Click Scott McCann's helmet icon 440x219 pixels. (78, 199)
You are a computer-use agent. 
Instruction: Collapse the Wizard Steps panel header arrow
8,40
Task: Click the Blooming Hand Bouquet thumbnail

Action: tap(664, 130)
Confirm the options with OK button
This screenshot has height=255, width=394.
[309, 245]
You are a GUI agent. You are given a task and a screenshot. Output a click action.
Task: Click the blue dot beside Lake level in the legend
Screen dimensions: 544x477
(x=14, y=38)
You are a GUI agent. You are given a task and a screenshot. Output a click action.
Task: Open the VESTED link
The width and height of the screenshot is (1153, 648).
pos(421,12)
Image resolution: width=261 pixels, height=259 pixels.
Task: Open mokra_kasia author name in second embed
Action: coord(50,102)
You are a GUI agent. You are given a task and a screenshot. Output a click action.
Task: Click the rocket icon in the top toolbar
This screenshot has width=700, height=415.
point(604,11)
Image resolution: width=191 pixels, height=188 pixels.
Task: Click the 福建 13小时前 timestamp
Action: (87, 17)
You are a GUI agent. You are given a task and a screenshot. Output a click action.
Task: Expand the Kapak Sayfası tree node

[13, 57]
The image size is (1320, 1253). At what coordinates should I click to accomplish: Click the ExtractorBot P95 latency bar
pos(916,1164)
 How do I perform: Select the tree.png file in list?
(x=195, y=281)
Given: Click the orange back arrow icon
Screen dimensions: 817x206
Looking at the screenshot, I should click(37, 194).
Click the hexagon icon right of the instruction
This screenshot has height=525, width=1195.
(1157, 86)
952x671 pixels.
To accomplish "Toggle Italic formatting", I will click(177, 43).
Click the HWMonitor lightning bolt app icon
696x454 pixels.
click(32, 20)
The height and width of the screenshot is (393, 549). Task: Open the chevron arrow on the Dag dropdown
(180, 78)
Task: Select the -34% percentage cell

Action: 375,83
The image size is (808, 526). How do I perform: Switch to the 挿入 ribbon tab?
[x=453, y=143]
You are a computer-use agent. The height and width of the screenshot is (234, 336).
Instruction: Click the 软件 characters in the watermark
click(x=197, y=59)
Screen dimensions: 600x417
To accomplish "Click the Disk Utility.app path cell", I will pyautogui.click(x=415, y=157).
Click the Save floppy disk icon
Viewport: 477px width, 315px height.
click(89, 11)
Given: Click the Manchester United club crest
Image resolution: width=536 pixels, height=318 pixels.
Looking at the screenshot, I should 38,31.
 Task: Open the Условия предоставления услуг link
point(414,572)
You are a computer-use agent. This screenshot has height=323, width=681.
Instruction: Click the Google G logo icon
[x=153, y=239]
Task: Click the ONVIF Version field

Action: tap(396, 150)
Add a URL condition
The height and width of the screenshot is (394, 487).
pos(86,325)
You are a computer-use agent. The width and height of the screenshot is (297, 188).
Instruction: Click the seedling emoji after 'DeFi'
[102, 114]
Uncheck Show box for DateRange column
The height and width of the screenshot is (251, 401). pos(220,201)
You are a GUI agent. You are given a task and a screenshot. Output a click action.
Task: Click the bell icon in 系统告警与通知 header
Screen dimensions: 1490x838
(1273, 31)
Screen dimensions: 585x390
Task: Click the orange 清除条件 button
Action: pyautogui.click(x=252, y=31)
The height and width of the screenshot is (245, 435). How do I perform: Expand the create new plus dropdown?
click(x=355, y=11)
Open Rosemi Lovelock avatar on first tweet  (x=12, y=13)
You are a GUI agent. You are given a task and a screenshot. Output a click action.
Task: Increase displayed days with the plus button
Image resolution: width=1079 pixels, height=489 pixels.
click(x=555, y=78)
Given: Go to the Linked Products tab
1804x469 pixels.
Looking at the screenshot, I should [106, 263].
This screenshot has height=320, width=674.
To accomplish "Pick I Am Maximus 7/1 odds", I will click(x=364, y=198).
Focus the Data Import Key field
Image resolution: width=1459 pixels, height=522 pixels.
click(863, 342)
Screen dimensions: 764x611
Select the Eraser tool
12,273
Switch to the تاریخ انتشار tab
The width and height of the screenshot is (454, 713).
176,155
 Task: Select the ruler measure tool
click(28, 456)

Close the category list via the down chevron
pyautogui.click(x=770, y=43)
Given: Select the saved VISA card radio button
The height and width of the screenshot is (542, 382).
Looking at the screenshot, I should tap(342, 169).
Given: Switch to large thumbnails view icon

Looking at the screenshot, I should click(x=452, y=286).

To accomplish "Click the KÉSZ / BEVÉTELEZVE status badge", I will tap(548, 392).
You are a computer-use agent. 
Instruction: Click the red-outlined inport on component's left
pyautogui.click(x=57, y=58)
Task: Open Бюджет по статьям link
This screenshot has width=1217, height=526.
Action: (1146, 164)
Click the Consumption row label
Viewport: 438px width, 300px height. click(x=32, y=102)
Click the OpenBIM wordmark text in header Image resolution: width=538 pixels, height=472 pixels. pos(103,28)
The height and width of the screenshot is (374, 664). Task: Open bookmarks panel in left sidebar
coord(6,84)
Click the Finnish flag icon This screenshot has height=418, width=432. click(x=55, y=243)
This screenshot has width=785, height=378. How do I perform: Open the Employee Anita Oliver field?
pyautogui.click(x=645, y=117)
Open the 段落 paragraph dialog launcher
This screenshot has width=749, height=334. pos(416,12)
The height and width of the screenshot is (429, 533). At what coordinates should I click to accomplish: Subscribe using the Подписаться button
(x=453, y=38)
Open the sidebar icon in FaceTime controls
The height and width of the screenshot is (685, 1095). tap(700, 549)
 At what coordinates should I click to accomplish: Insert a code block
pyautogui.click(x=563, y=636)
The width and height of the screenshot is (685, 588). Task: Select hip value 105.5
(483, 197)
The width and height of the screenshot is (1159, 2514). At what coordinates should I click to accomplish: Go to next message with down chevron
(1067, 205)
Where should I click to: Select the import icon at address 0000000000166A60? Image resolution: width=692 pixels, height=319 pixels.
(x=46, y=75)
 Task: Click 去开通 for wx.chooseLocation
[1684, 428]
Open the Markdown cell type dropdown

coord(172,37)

- [AIM]: Copy the records above verbatim, from the line with "will tap(548, 392)." up to and including the line with "pyautogui.click(x=57, y=58)".

- [REPLY TO THE EXERCISE]:
To accomplish "Click the KÉSZ / BEVÉTELEZVE status badge", I will tap(548, 392).
You are a computer-use agent. 
Instruction: Click the red-outlined inport on component's left
pyautogui.click(x=57, y=58)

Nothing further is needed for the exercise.